Telemedicine is here to stay. The year 2020 was a transformative period for medicare and Telehealth services. Every area of health care was affected by the spread of the COVID 19 pandemic, promoting a radical change in the landscape. Telehealth and telemedicine increased sharply since the first week of the pandemic— nonetheless, virtual visits have declined since that initial outburst, but are still up significantly higher than in the last couple of years. Consumer trends have changed and are expected to remain on the upswing — higher investment in platforms, with even higher overall utilization by the industry and individual physicians.
According to the CDC, Telehealth visits skyrocketed to more than 154% in 2020 compared to the previous year. 46% of patients nowadays say they prefer Telehealth visits. More than 48% of physicians now state that they are treating a higher volume of patients than before the pandemic via Telehealth services.
Telehealth or telemedicine is the distribution of medical-related services via technologies — either through telecommunications or electronic information. The platform allows greater access to clinical care, advice, reminders, intervention, remote admission, and education.
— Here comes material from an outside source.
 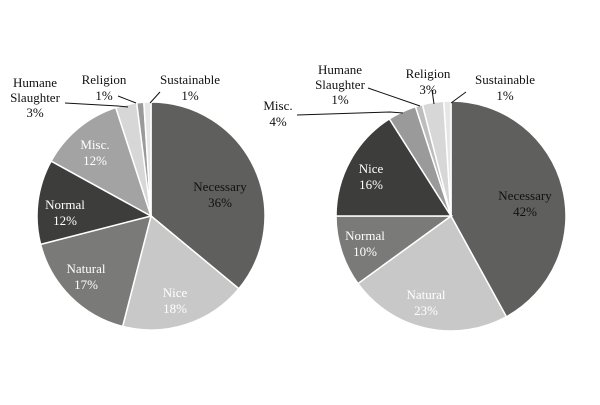 I want to click on slice-label-humane-slaughter: Humane Slaughter 1%, so click(x=340, y=84).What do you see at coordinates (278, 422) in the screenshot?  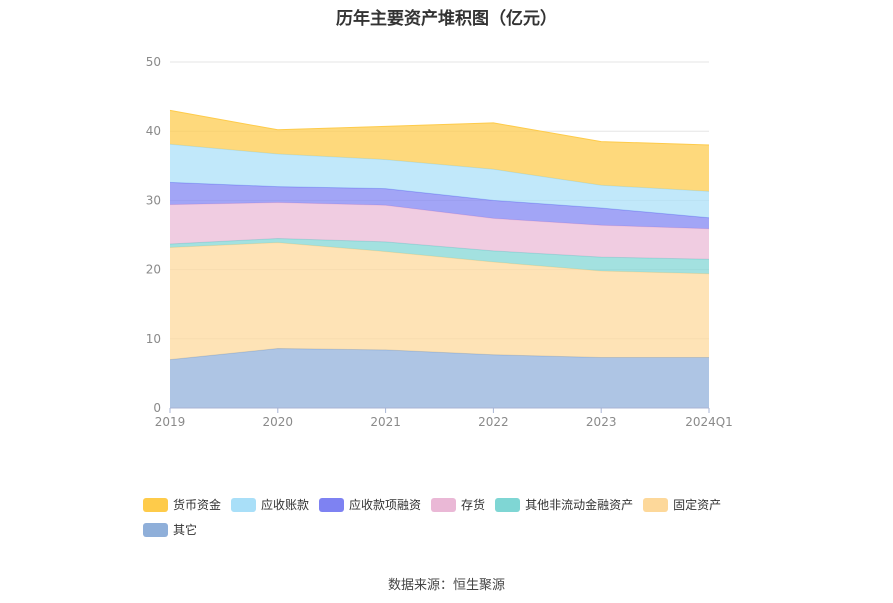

Telehealth isn’t something new — just a practice that has seen widespread adoption, partly due to today’s current tech, in the past couple of years. The story of Telehealth is rooted not in the development of technology, which was just a facilitator, but in the evolution of society as a whole. Humans have long relayed all manner of information through optical telegraphy, torches, wireless transmission, electroscope, and letters. Since mankind could communicate there have been Telehealth or remote medicine services.
Traditional medicine relies heavily on in-person care, it’s one of the staples of it. Nonetheless, since the Roman and pre-Hippocratic periods there has been a need to provide remote care — a need that arose from the desire to spread medicine to even the most far-flung regions of the world. The elderly, the infirm, or simply the remote could not visit medical representatives in temples to get advice and diagnosis, so systems were implemented to convey information across great swaths of land. In Africa, for example, villagers would use smoke signals to warn neighbors of disease outbreaks or ask for help in a medical crisis — they were primitive, but highly effective Telehealth services.
Nevertheless, the inception point of what we now identify as Telehealth occurred in the latter half of the 20th century. Doctors and patients began to interact through the telephone and radio. The earliest Telehealth encounter in history can be traced to Alexander Graham Bell in 1876 when he used his newest invention – the telephone – to call up his assistant Mr. Watson after he spilled acid on his trousers. 50 years later, companies were heavily investing in Telehealth services, so much so that the inventor Hugo Gernsback wrote an article for the magazine Science and Invention in which he predicted the widespread usage of the medium.
Telehealth epochs of maturation normally came hand in hand with a calamity. Telegraphs became the norm during the Civil War because battalions needed to deliver to HQ mortality lists and ask for supplies for medical care. During the Arminian genocide, the telephone was implemented as a secure way of passing medical information because doctors were prohibited from entering Armenia during Turkey’s occupation.
The tipping point for the practice came about in 1985. NASA, amidst the devastation of the 1985 Mexico City earthquake, provided an AT-S 3 satellite to enable medical care communication between the response teams. It was the moment when the world started to see the advantages of Telehealth and the medical industry began to invest heavily in it.
It was thanks to these advances, that most governments actions managed to persevere during the coronavirus outbreak of 2020. The pandemic put things into motion and an industry that had some advances, but was reluctant to change – medicine – had no other choice but to adapt and embrace the digital transformation.
In response to the pandemic, HIPAA rules were waived to expand how doctors can practice and who they can treat. Overnight, the market opened up to many physicians and it created a huge opportunity to expand their trade. Now doctors can reach unexpected markets or otherwise hard-to-reach locales.
Telemedicine provides a holistic platform, a well-rounded all-encompassing framework for patient/doctor relationships. It removes barriers while opening up new lines of communication. Patients, 93% of them, say they value the support system Telehealth services give them — the benefit it grants them to follow a wellness regimen, manage prescriptions, stay linked to a physician in case of a crisis, etc.
Telehealth allows patients to reach their doctors without wasting any time right from their mobile devices and the comfort of their home or job.
Patients can comply with physician’s orders or commit to follow-ups without having to take time off work.
The pandemic super-charged Telehealth and created a booming market that is expected to reach $185.6 billion by 2026. Investors poured over $9,4 billion into digital startups in the third quarter of 2020 — that’s a 48% increase from 2019. Non- healthcare companies, like Apple, Google, and Microsoft are heavily investing in the field. Most creating wearables and launching AI initiatives for health.
By 2025, experts are already claiming that the word “Telehealth” will become obsolete. It will just be “health”. There won’t be a distinction between “virtual care” and “care”. The future of medicine IS Telehealth.